• Task goal
Reproduce every one of the rows below word for word, in the same order.

• Material for the task
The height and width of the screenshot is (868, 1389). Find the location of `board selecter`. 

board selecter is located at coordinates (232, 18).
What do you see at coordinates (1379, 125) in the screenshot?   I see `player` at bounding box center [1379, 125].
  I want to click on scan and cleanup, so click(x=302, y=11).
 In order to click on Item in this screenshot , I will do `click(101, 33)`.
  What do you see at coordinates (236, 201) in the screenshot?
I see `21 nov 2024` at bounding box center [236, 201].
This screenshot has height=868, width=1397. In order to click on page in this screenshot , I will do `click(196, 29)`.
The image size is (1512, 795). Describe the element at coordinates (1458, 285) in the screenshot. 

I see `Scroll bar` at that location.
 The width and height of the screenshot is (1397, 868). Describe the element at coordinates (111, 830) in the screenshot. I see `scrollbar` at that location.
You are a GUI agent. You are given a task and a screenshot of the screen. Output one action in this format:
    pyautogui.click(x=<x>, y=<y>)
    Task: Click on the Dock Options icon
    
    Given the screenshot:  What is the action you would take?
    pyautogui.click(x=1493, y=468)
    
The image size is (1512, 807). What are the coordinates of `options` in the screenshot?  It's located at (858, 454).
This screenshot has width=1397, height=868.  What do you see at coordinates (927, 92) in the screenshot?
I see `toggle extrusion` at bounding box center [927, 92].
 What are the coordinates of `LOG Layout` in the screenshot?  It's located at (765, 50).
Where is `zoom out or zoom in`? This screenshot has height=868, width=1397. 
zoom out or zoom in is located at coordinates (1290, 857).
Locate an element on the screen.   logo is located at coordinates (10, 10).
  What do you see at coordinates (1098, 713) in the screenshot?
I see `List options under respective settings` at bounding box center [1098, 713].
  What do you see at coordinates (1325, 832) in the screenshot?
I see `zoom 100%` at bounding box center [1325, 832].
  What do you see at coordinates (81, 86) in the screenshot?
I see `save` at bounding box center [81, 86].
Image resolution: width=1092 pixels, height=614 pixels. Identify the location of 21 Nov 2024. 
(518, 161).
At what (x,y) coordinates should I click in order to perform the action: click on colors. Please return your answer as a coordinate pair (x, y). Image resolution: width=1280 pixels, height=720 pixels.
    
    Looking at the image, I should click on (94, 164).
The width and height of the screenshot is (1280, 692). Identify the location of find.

• Response to the task
The height and width of the screenshot is (868, 1389). Find the location of `board selecter`. 

board selecter is located at coordinates (232, 18).
What do you see at coordinates (1379, 125) in the screenshot?   I see `player` at bounding box center [1379, 125].
  I want to click on scan and cleanup, so click(x=302, y=11).
 In order to click on Item in this screenshot , I will do `click(101, 33)`.
  What do you see at coordinates (236, 201) in the screenshot?
I see `21 nov 2024` at bounding box center [236, 201].
This screenshot has height=868, width=1397. In order to click on page in this screenshot , I will do `click(196, 29)`.
The image size is (1512, 795). Describe the element at coordinates (1458, 285) in the screenshot. 

I see `Scroll bar` at that location.
 The width and height of the screenshot is (1397, 868). Describe the element at coordinates (111, 830) in the screenshot. I see `scrollbar` at that location.
You are a GUI agent. You are given a task and a screenshot of the screen. Output one action in this format:
    pyautogui.click(x=<x>, y=<y>)
    Task: Click on the Dock Options icon
    
    Given the screenshot:  What is the action you would take?
    pyautogui.click(x=1493, y=468)
    
The image size is (1512, 807). What are the coordinates of `options` in the screenshot?  It's located at (858, 454).
This screenshot has width=1397, height=868.  What do you see at coordinates (927, 92) in the screenshot?
I see `toggle extrusion` at bounding box center [927, 92].
 What are the coordinates of `LOG Layout` in the screenshot?  It's located at (765, 50).
Where is `zoom out or zoom in`? This screenshot has height=868, width=1397. 
zoom out or zoom in is located at coordinates (1290, 857).
Locate an element on the screen.   logo is located at coordinates (10, 10).
  What do you see at coordinates (1098, 713) in the screenshot?
I see `List options under respective settings` at bounding box center [1098, 713].
  What do you see at coordinates (1325, 832) in the screenshot?
I see `zoom 100%` at bounding box center [1325, 832].
  What do you see at coordinates (81, 86) in the screenshot?
I see `save` at bounding box center [81, 86].
Image resolution: width=1092 pixels, height=614 pixels. Identify the location of 21 Nov 2024. 
(518, 161).
At what (x,y) coordinates should I click in order to perform the action: click on colors. Please return your answer as a coordinate pair (x, y). Image resolution: width=1280 pixels, height=720 pixels.
    
    Looking at the image, I should click on (94, 164).
The width and height of the screenshot is (1280, 692). Identify the location of find.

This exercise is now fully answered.